# Work instructions:
(A) Answer these questions from the abstract on epinephrine in intrathecal labor analgesia:
(i) What epinephrine concentration does the hospital's standard epidural mixture contain?
(ii) How many parturients were randomly assigned in the study?
(iii) What volume of the mixture was given intrathecally?
(B) Repeat the part of the abstract on epinephrine in labor analgesia starting with "Background and Objectives" and going on through "in future mixtures.".
(C) Pick up the abstract on epinephrine in intrathecal labor analgesia from where it stops and continue it.

# Document section:
Background and Objectives Epinephrine, 25 μg and 200 μg, has been found to prolong the duration of intrathecal labor analgesia when added to an opioid. In our hospital we use the standard epidural mixture, prepared by the pharmacist, containing epinephrine 1:800,000; i.e., 1.25 μg/mL for both spinal and epidural labor analgesia. We wanted to evaluate whether such a low dose, depending on its effect on duration or quality of analgesia, should be maintained or deleted in future mixtures.
Methods Forty-five term parturients were randomly assigned to receive 1.8 mL intrathecally of a mixture containing bupivacaine 0.125% and sufentanil 0.75 μg/mL with or without epinephrine 1.25 μg/mL. The quality and duration of analgesia, side effects, and obstetric/neonatal outcome were compared.

# Extracted entries:
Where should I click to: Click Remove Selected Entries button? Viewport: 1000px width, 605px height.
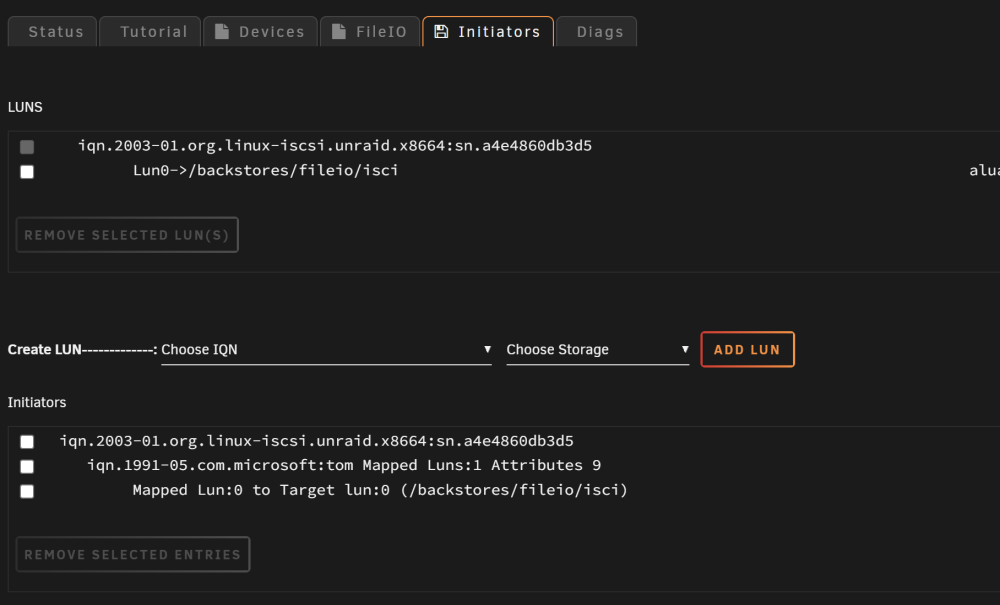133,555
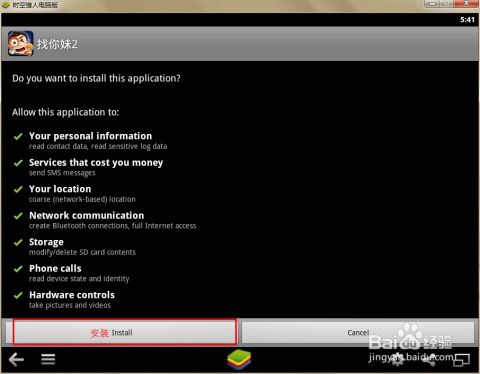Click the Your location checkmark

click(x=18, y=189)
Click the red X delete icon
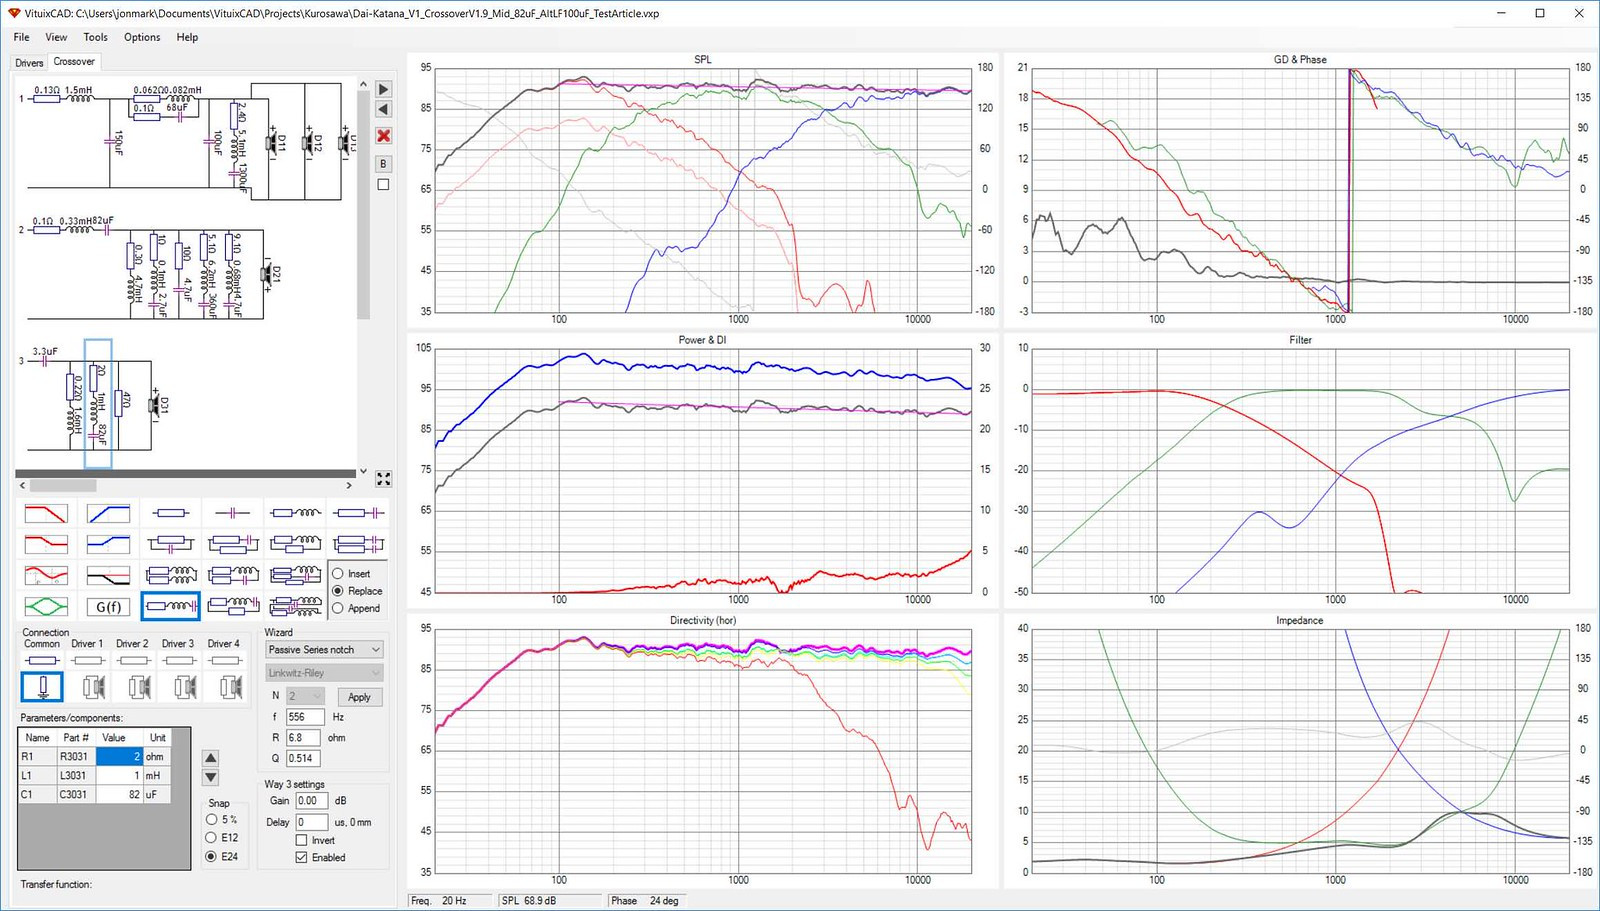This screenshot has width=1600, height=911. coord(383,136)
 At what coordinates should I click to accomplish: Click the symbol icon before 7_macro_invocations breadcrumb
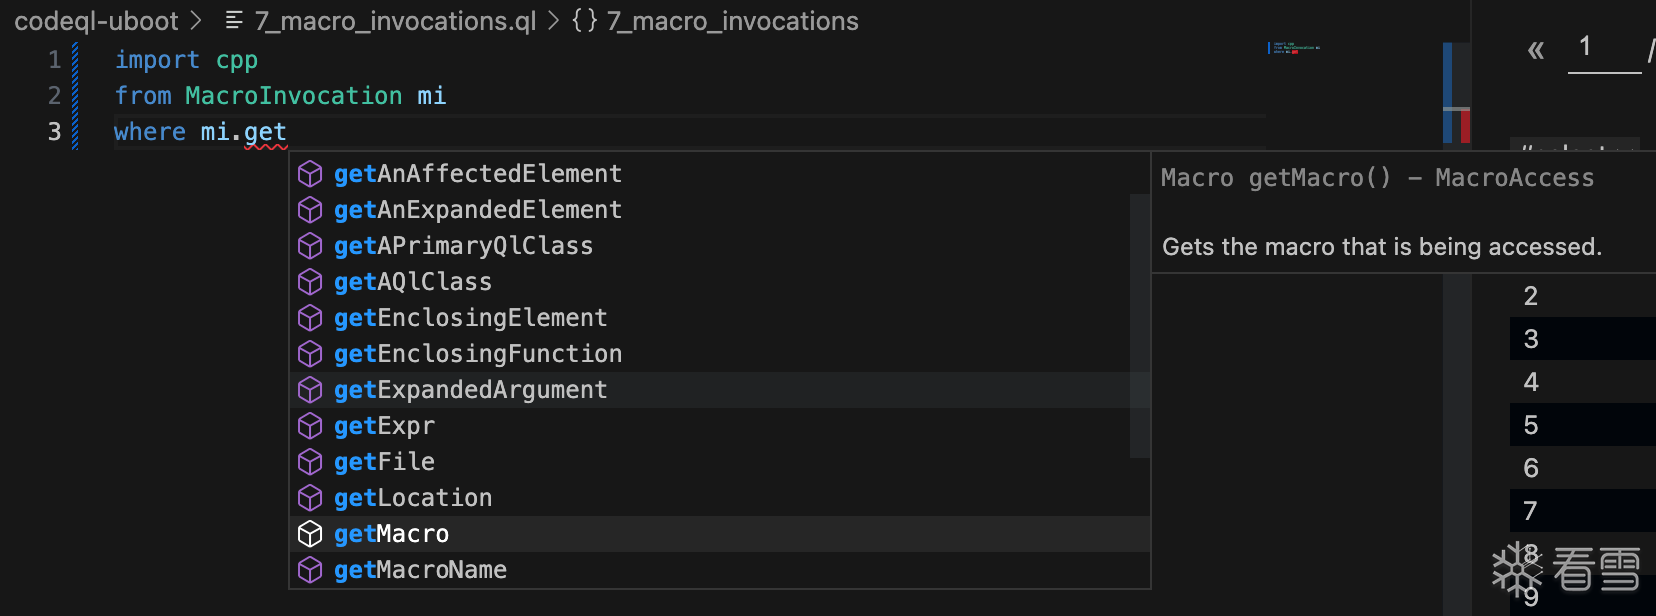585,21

==

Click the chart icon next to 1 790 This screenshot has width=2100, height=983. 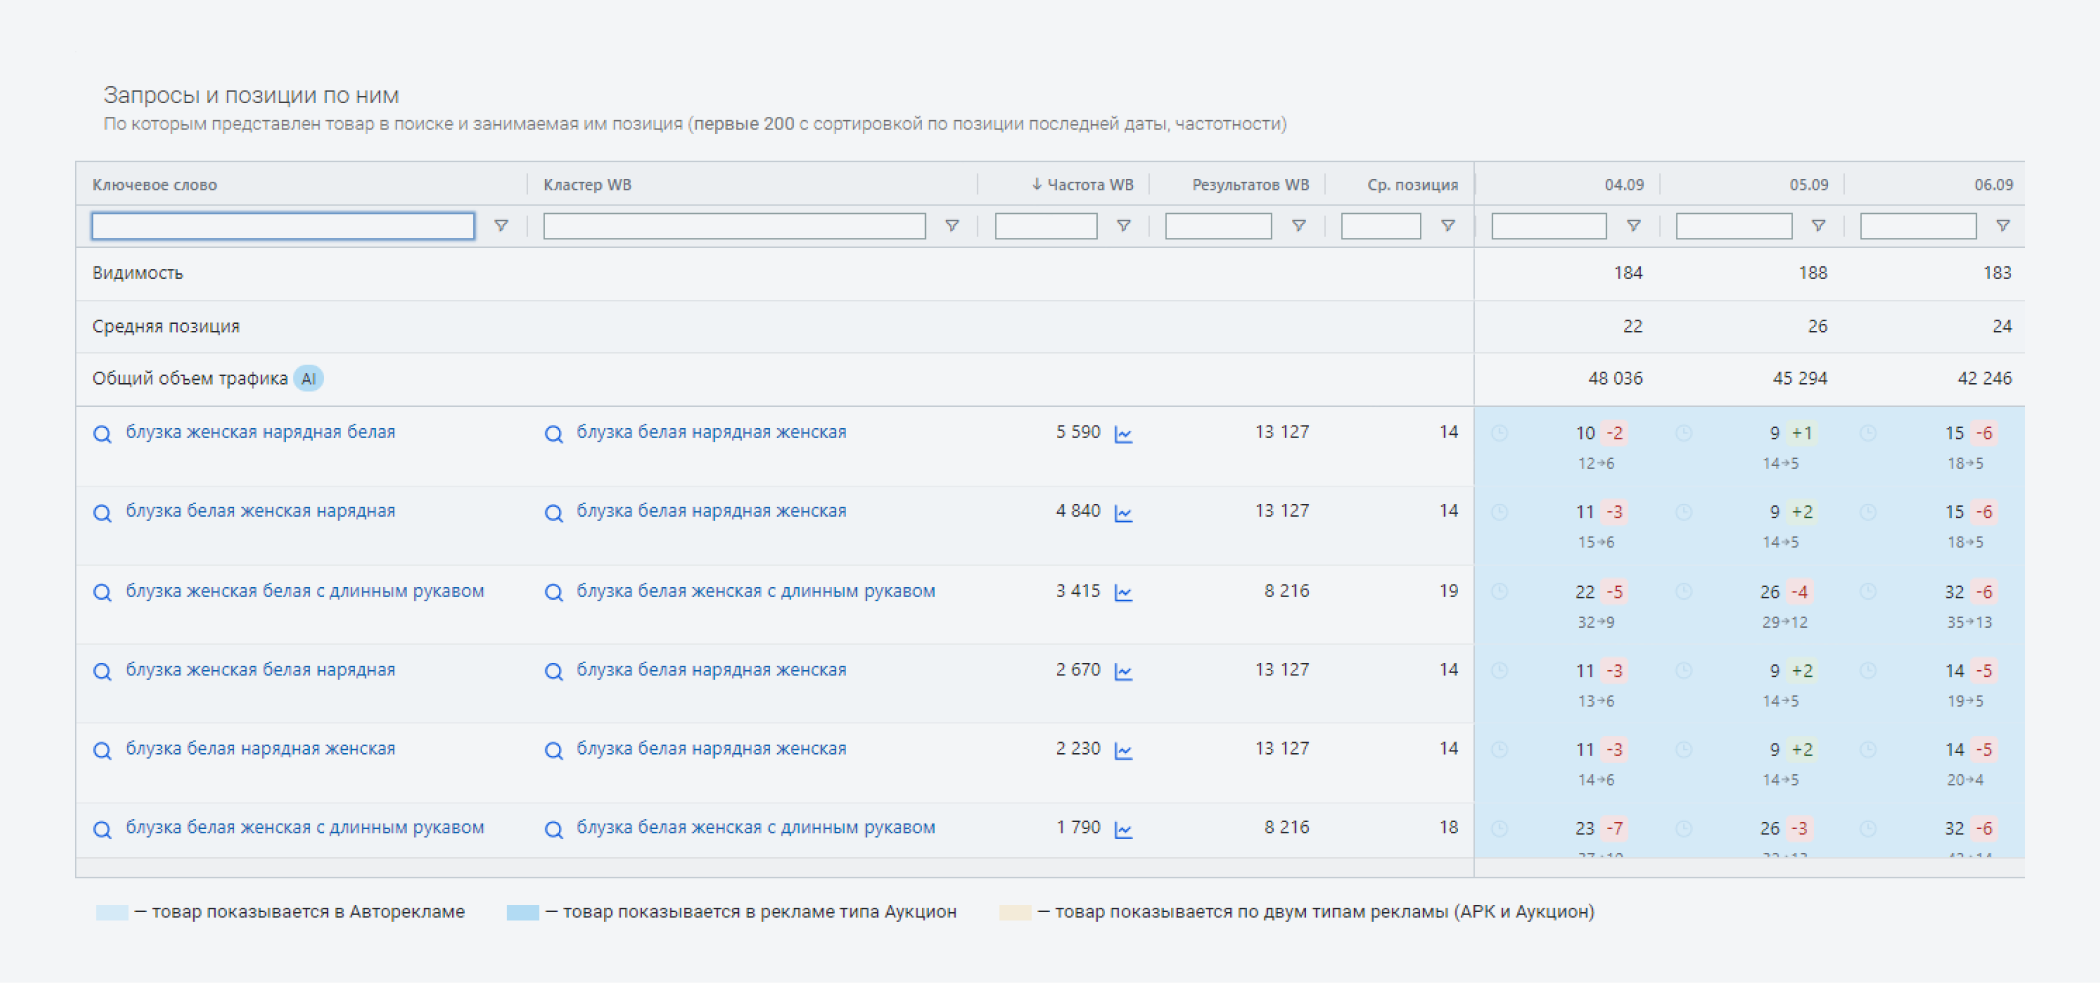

---

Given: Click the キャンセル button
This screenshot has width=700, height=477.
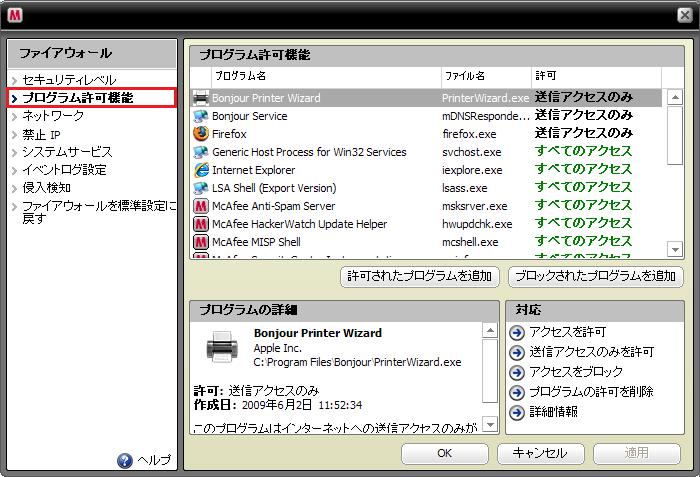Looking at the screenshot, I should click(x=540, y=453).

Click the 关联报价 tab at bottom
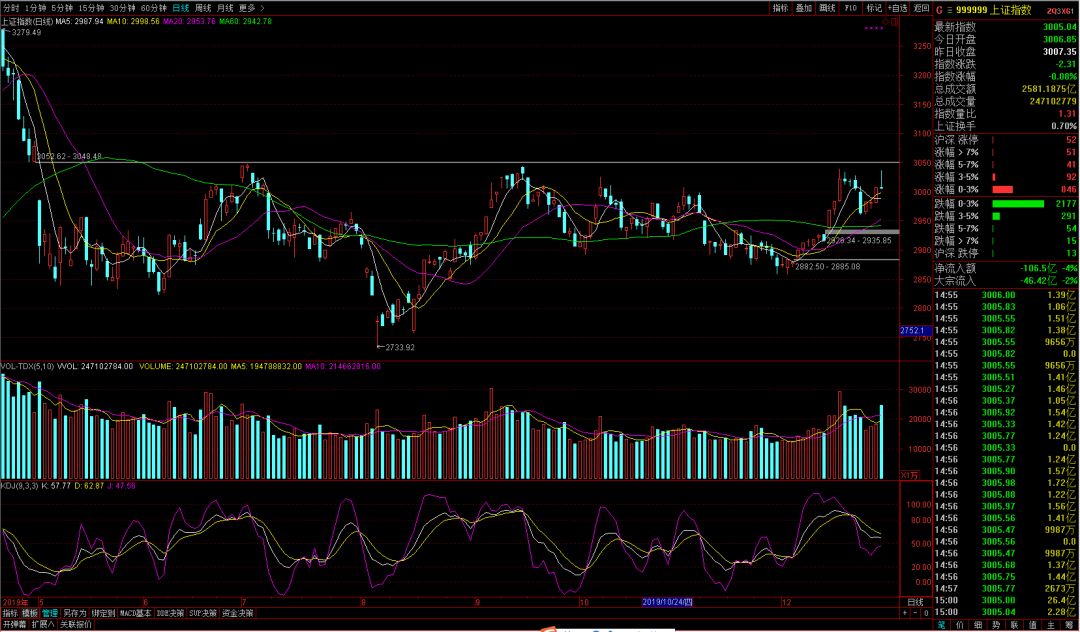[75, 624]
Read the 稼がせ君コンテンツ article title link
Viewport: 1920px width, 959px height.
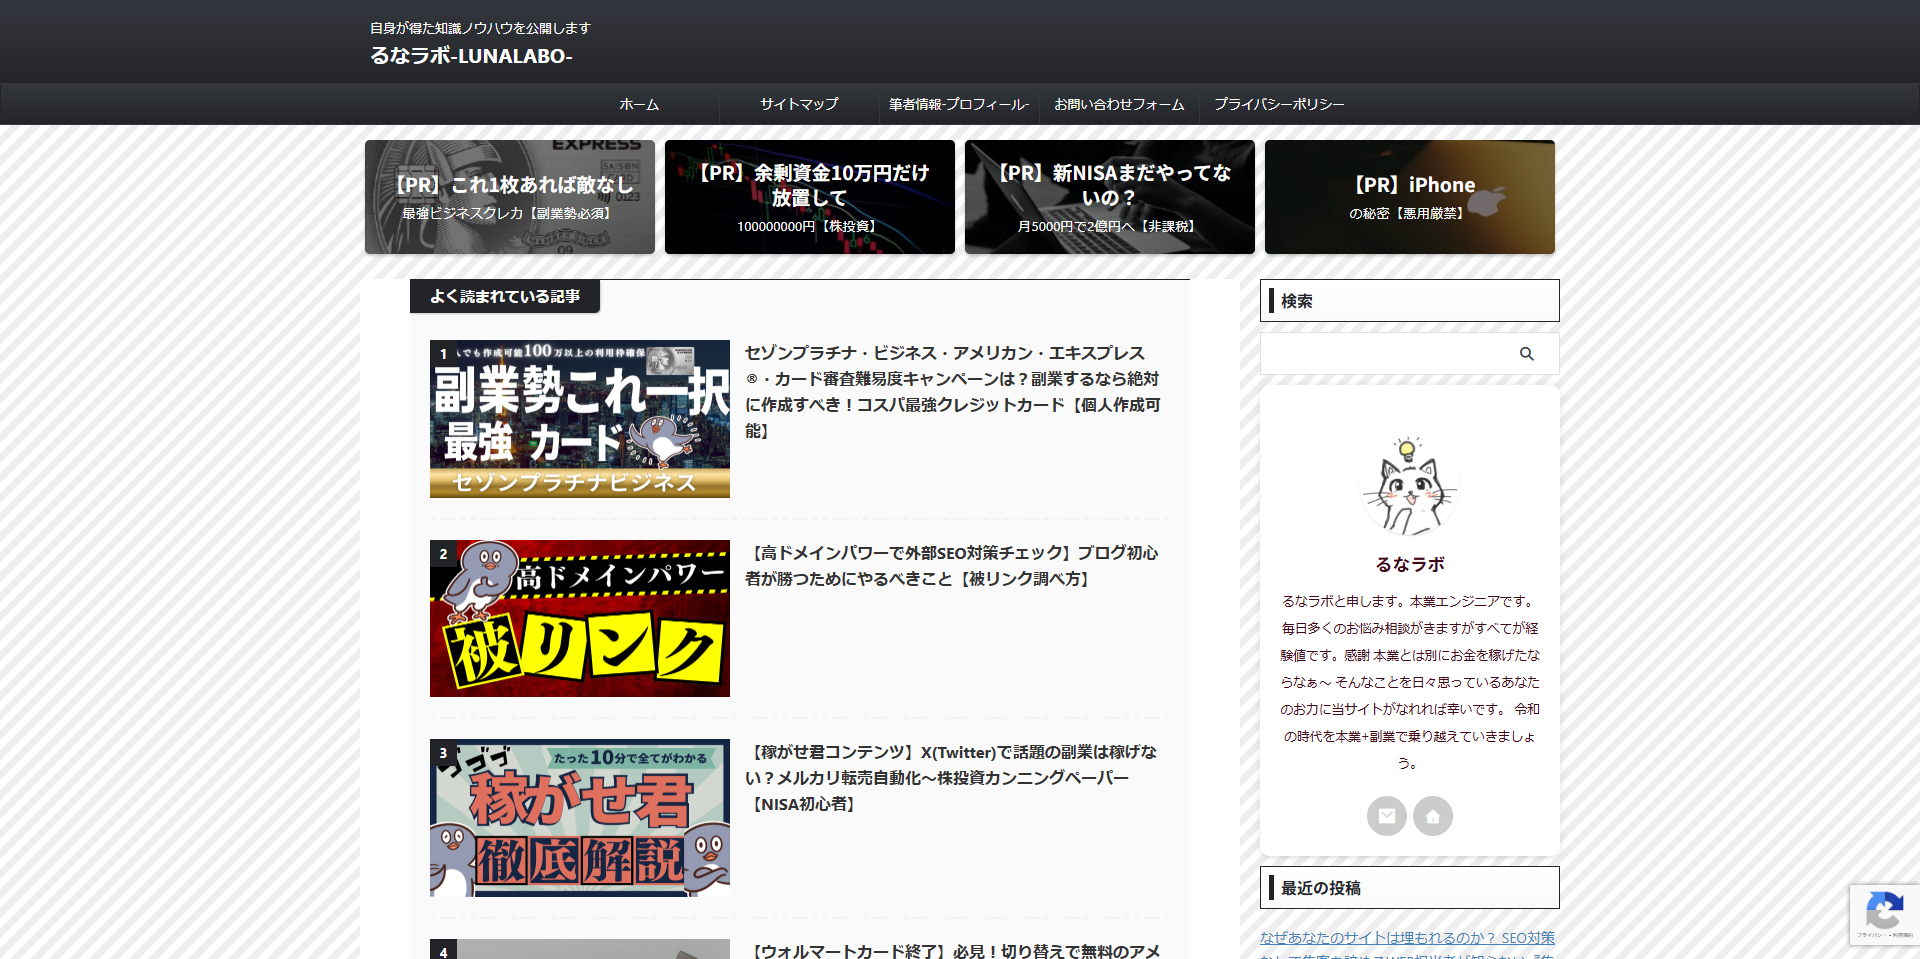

# Your responses:
(A)
(i) 1:800,000, i.e., 1.25 μg/mL
(ii) Forty-five term parturients
(iii) 1.8 mL

(B)
Background and Objectives Epinephrine, 25 μg and 200 μg, has been found to prolong the duration of intrathecal labor analgesia when added to an opioid. In our hospital we use the standard epidural mixture, prepared by the pharmacist, containing epinephrine 1:800,000; i.e., 1.25 μg/mL for both spinal and epidural labor analgesia. We wanted to evaluate whether such a low dose, depending on its effect on duration or quality of analgesia, should be maintained or deleted in future mixtures.

(C)
Results For both combinations, the onset until the first painless contraction was between 5 and 6 minutes. Most patients were pain free during the second uterine contraction. The duration of complete analgesia was 93.2 ± 24.2 minutes in the epinephrine group and 79.3 ± 18.1 minutes for patients not receiving epinephrine (P = .014). The quality of the block, bupivacaine consumption, side effects, and obstetric/neonatal outcome were not different between groups.
Conclusions It was concluded that epinephrine in a dose as low as 2.25 μg significantly prolonged the duration of intrathecal analgesia of bupivacaine-sufentanil by 15 minutes. No other differences were noticed. Diluting the commercially available bupivacaine 0.5% with epinephrine 1:200,000 may avoid the need of freshly prepared epinephrine solutions.